Parenteral opioids (see case study)
Morphine may be given intramuscularly or subcutaneously. The total parenteral dose over 24 hours is one half the total oral (aqueous and tablet) 24 hour dose. This total parenteral dose should then be divided by six and given every four hours. Diamorphine is probably more suitable for parenteral administration because it is more soluble than morphine and can be given in smaller volumes. The total 24 hour diamorphine dose is one third the total oral 24 hour dose. This figure should also be divided by six and this amount is given every four hours.

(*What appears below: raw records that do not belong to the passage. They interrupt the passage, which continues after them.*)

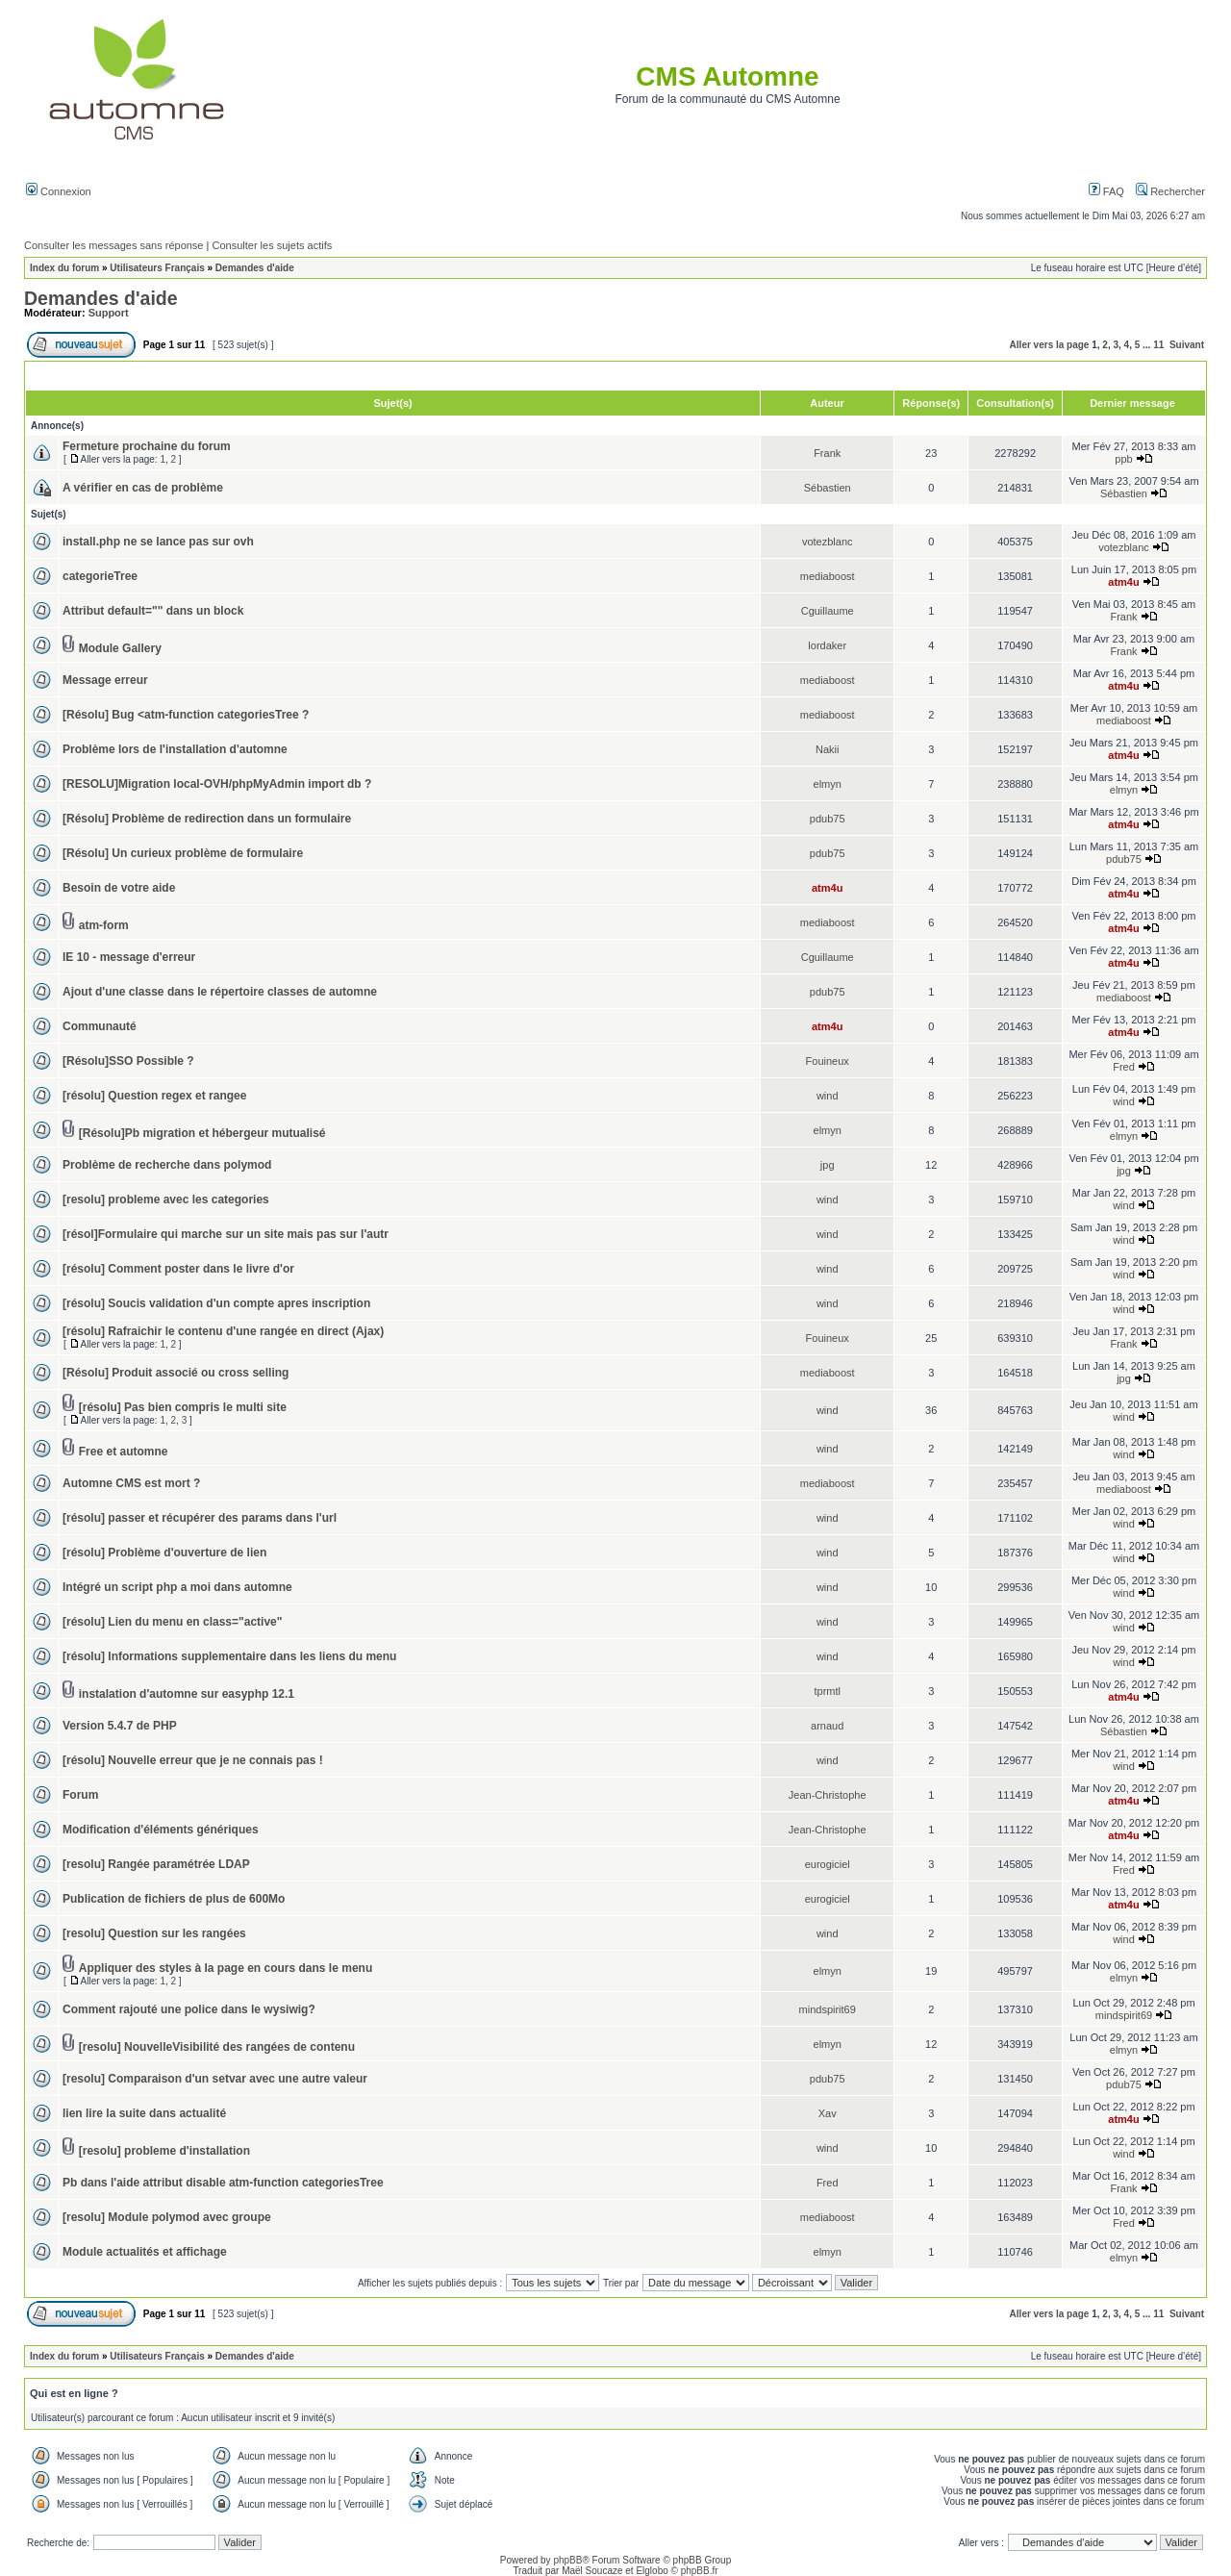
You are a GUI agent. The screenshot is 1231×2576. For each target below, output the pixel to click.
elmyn (828, 784)
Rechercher (1170, 191)
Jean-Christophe (828, 1795)
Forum (80, 1795)
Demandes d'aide (254, 268)
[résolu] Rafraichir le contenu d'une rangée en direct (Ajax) (223, 1331)
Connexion (58, 191)
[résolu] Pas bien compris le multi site (183, 1407)
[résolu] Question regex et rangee (154, 1095)
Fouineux (827, 1061)
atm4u (1123, 582)
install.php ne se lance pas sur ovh (158, 541)
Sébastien (827, 487)
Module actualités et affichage (145, 2252)
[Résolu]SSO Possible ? (128, 1061)
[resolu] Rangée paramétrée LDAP (156, 1864)
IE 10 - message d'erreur (129, 957)
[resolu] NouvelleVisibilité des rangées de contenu (217, 2047)
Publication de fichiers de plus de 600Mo (174, 1899)
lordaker (827, 645)
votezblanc (827, 541)
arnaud (827, 1725)
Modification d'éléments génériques (161, 1829)
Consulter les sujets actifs (272, 245)
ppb (1123, 459)
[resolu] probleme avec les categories (166, 1199)
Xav (827, 2113)
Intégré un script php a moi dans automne (177, 1587)
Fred (1124, 1067)
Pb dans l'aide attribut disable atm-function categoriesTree (223, 2182)
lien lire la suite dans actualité (144, 2113)
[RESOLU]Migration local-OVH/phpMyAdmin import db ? (217, 784)
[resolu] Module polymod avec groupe (167, 2217)
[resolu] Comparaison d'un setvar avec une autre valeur (215, 2078)
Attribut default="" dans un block (153, 611)
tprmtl (827, 1691)
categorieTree (100, 576)
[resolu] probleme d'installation (164, 2151)
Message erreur (105, 680)
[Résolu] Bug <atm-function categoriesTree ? (186, 714)
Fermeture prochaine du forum (147, 446)
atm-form (104, 925)
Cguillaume (827, 611)
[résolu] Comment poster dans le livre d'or (178, 1268)
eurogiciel (827, 1864)
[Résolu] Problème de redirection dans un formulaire (207, 818)
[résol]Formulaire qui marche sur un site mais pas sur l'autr (226, 1234)
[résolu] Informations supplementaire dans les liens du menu (229, 1656)
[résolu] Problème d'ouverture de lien (164, 1552)
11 (1158, 345)
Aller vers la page (1050, 345)
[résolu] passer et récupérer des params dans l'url (200, 1518)
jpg (827, 1165)
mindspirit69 (827, 2009)
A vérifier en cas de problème (143, 487)
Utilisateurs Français (157, 268)
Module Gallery (120, 648)
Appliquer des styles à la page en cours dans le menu (225, 1968)
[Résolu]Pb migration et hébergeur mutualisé (202, 1133)
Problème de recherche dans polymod (167, 1165)
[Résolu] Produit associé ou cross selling (176, 1372)
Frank (827, 453)
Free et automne (123, 1451)
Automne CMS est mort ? (131, 1483)
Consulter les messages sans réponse (113, 245)
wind (827, 1095)
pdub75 (827, 818)
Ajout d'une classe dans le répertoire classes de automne (220, 991)
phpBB (567, 2560)
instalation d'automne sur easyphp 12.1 (186, 1694)
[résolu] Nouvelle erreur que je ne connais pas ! (193, 1760)
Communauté (100, 1026)
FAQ (1106, 191)
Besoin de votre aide (119, 888)
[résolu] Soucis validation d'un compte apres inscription (216, 1303)
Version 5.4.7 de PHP (120, 1725)
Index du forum (64, 268)
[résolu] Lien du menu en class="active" (172, 1622)
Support (108, 312)
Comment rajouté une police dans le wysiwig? (189, 2009)
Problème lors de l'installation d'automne (175, 749)
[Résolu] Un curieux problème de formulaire (183, 853)
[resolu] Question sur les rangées (154, 1933)
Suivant (1186, 345)
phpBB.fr (699, 2570)
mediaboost (827, 576)
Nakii (827, 749)
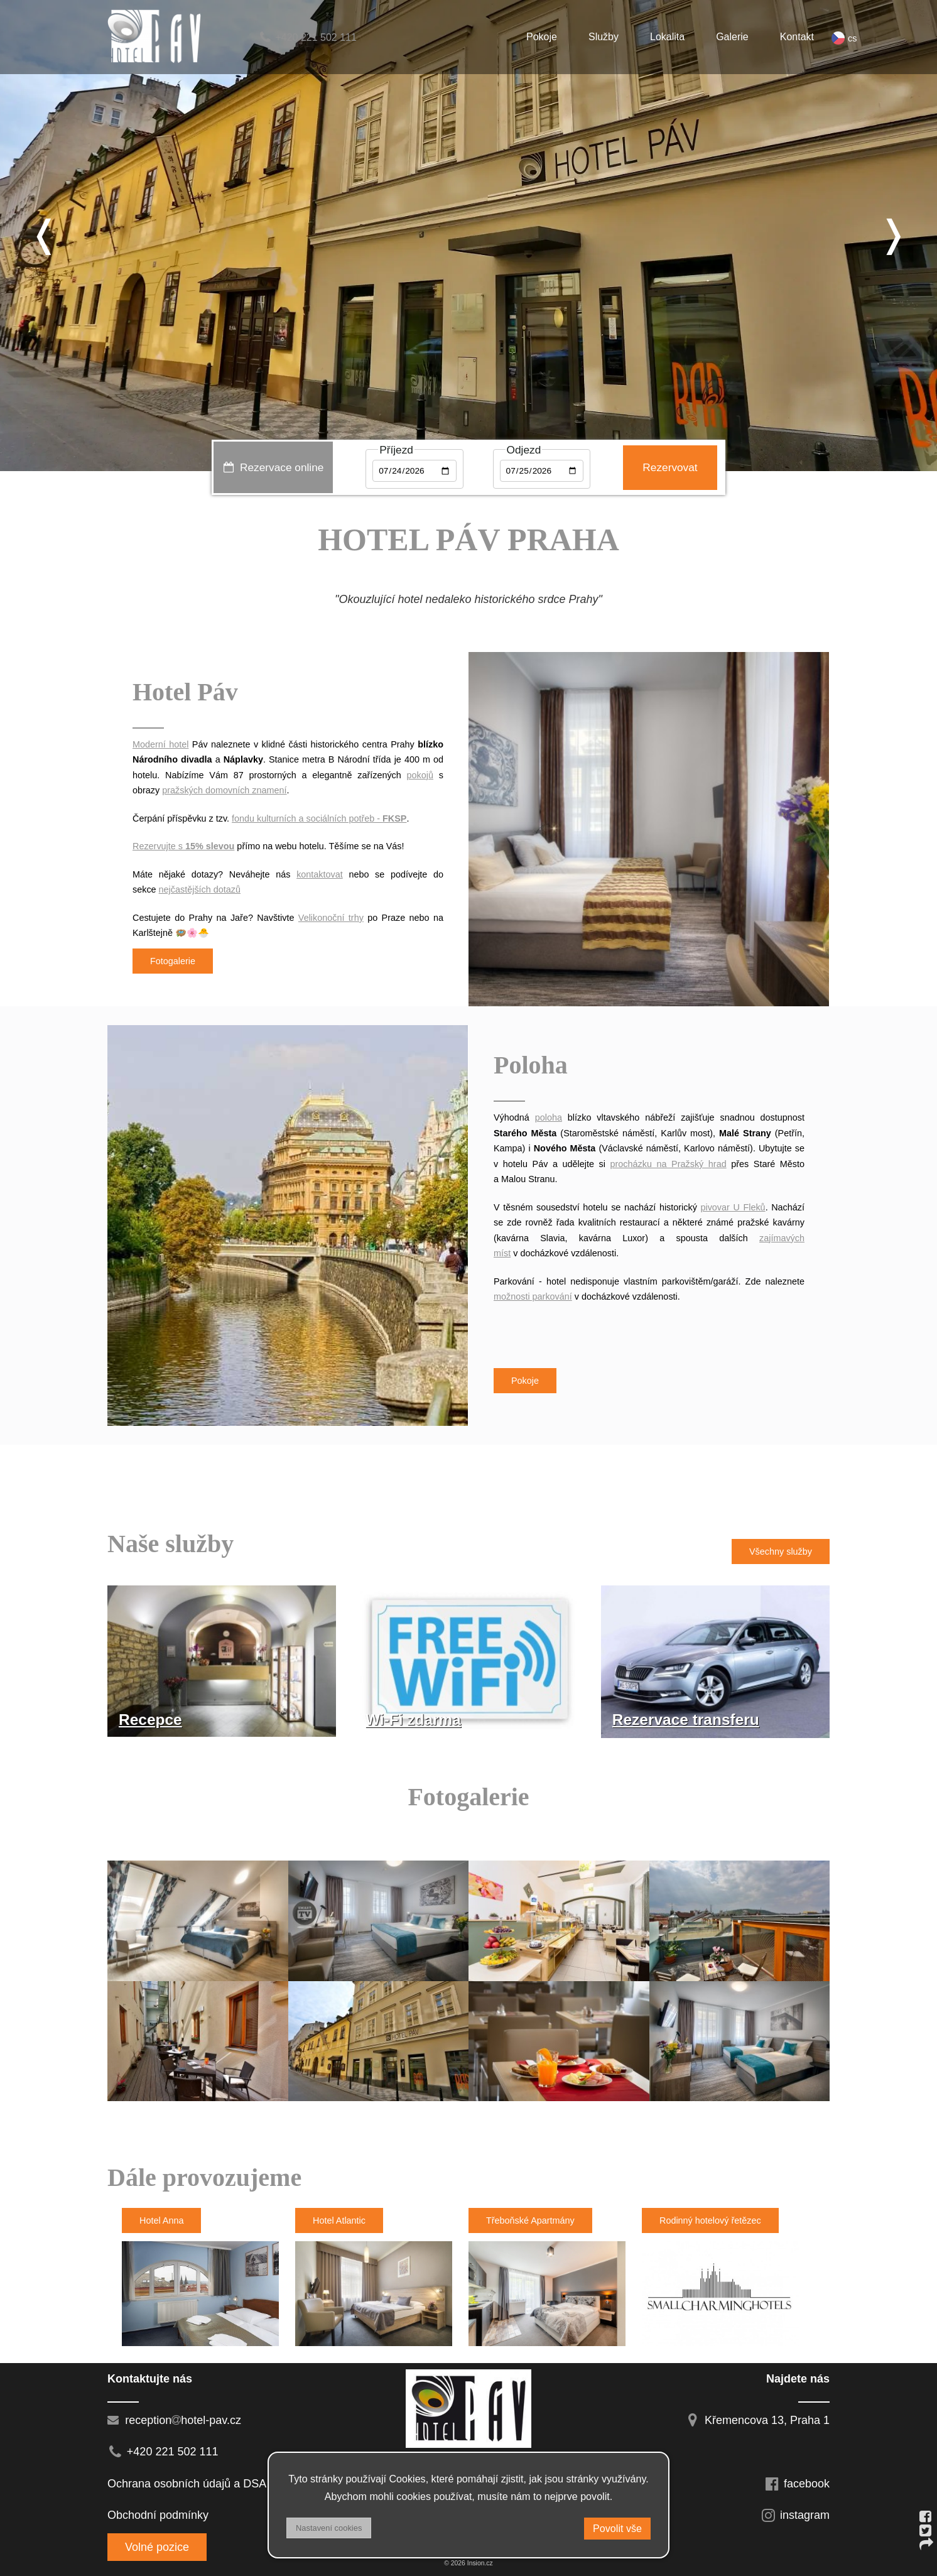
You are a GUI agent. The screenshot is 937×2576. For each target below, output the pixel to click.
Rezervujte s (183, 846)
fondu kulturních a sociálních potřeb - (319, 818)
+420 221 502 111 (307, 37)
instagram (795, 2515)
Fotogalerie (172, 961)
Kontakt (797, 36)
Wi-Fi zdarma (413, 1719)
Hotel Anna (161, 2220)
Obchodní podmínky (158, 2515)
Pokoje (541, 36)
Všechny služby (780, 1551)
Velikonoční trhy (331, 918)
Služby (603, 36)
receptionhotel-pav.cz (174, 2420)
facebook (797, 2483)
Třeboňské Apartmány (530, 2220)
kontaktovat (319, 874)
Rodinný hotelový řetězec (710, 2220)
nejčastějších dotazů (200, 889)
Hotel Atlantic (339, 2220)
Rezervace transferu (685, 1719)
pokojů (420, 775)
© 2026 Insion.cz (468, 2563)
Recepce (150, 1719)
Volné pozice (157, 2547)
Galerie (732, 36)
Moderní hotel (160, 744)
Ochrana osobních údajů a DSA (186, 2483)
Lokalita (667, 36)
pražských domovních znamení (224, 790)
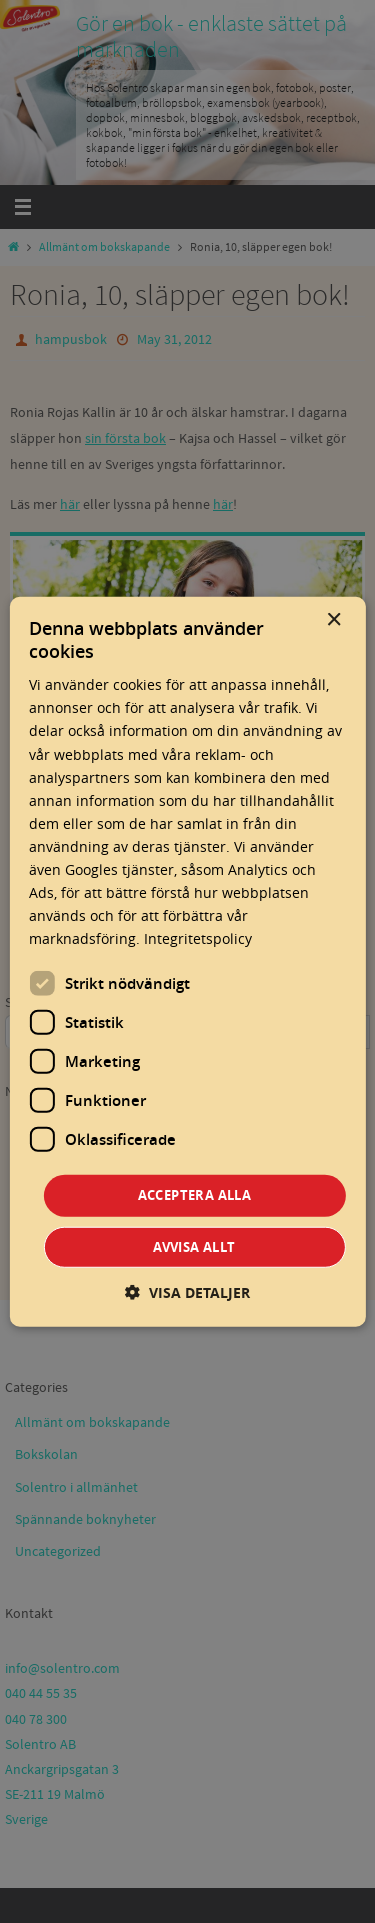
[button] (187, 1292)
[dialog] (187, 961)
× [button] (333, 619)
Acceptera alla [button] (195, 1195)
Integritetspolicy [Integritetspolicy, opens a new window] (198, 938)
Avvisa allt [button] (194, 1247)
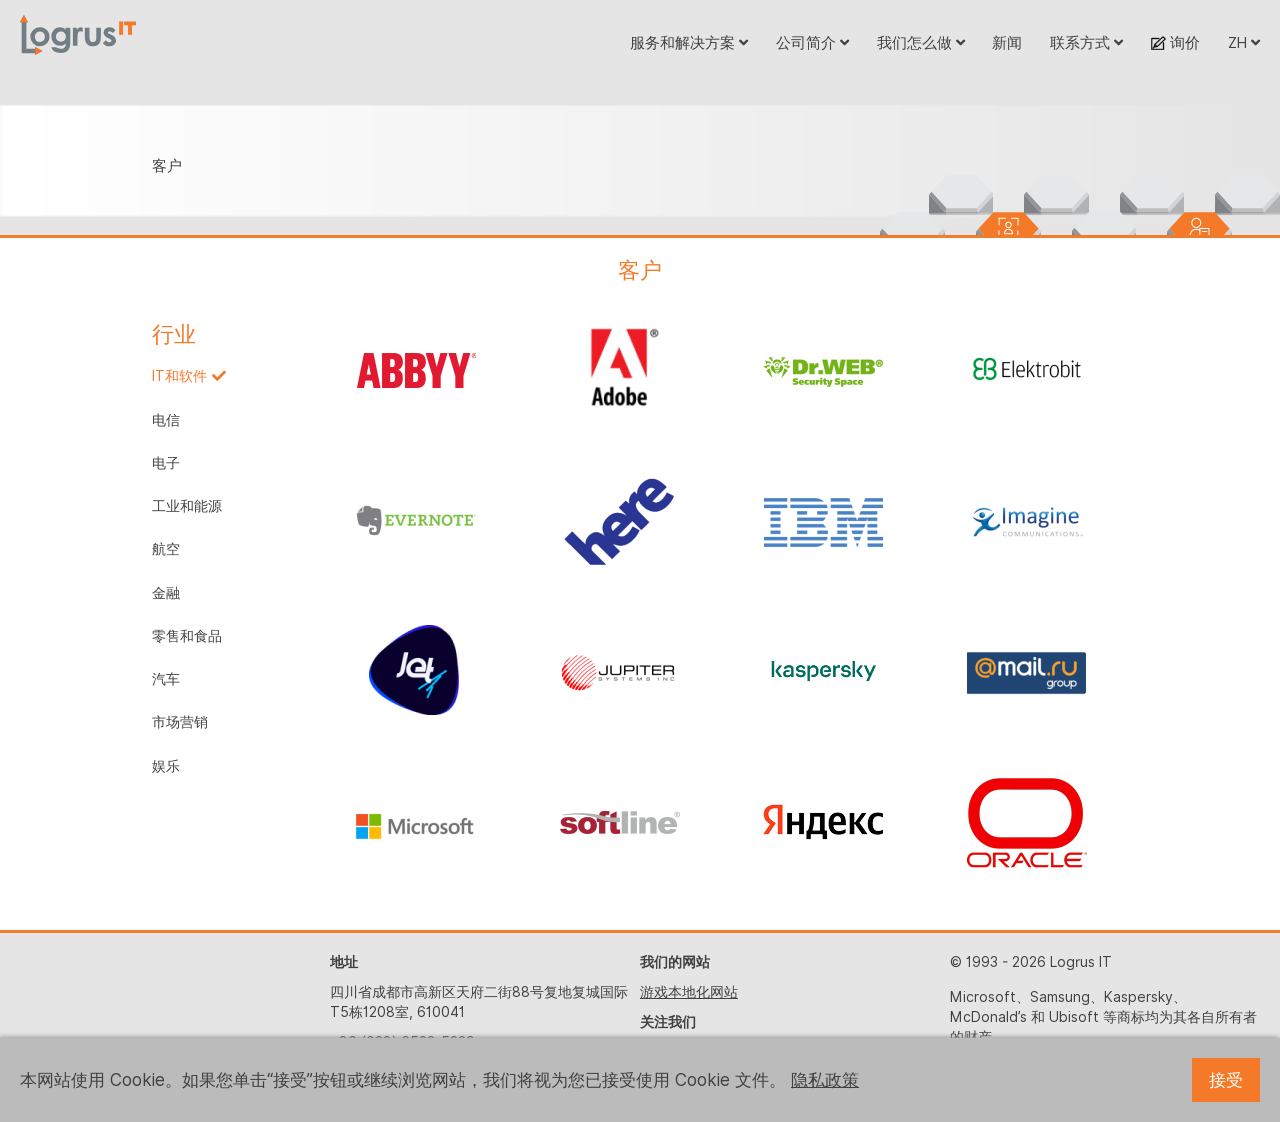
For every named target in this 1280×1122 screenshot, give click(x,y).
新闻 (1007, 42)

Infusion pumps can also be useful, and these may be portable so as not to restrict patient mobility. With appropriate support, they may also be employed for use with patients at home. If given as an infusion the diamorphine should be dissolved in water, and a solution made up that requires infusion rates of 0.1-0.3ml an hour. A subcutaneously placed butterfly needle is an effective means of delivery, and these needles should be changed every 24 hours. In many hospitals, these subcutaneous needles will be inserted and changed by the nursing staff. If nausea is a problem, haloperidol 2.5-10mg every 24 hours may be added.
Transdermal fentanyl
These are patches applied to the skin and changed every 72 hours. They provide a sustained release of the opioid fentanyl. They come in four "strengths": 25, 50, 75, and 100. These numbers refer to the number of micrograms of fentanyl released per hour for 72 hours, by the patch. Conversion from oral morphine is made by calculating the total 24 hour oral morphine dose. A dose of 90mg of oral morphine in 24 hours is equivalent to 25µg/hour from a fentanyl patch. The clinical effect of fentanyl patches is not seen until 24 hours after starting treatment. If symptoms permit, pre-existing analgesics should be phased out gradually during this period.
Specific pain syndromes
Neuropathic pain may respond dramatically to tricyclic antidepressants, such as amytriptyline, starting at a dose of around 25mg at night (10mg in the elderly or frail). These cause sedation and may aid sleep. An alternative to this is an anticonvulsant such as carbamezepine or sodium valproate.
Gastrointestinal colic may benefit from loperamide, but this may exacerbate constipation, which is frequently experienced in those on morphine. Hyoscine hydrobromide 300 µg every eight hours sublingually may also be effective. This has a further effective role in terminal care in drying secretions in those with upper respiratory rattle. The side effect of dry mouth may limit usefulness of this drug.
Summary
Effective palliation of pain in terminal care is a small, but important part of management of the terminally ill patient. Following the guidelines outlined above should provide effective pain relief in the majority of cases. Further help is available in every hospital. Apart from advice from more senior members of your team, many hospitals have a pain team and others have physicians with an interest in terminal care management.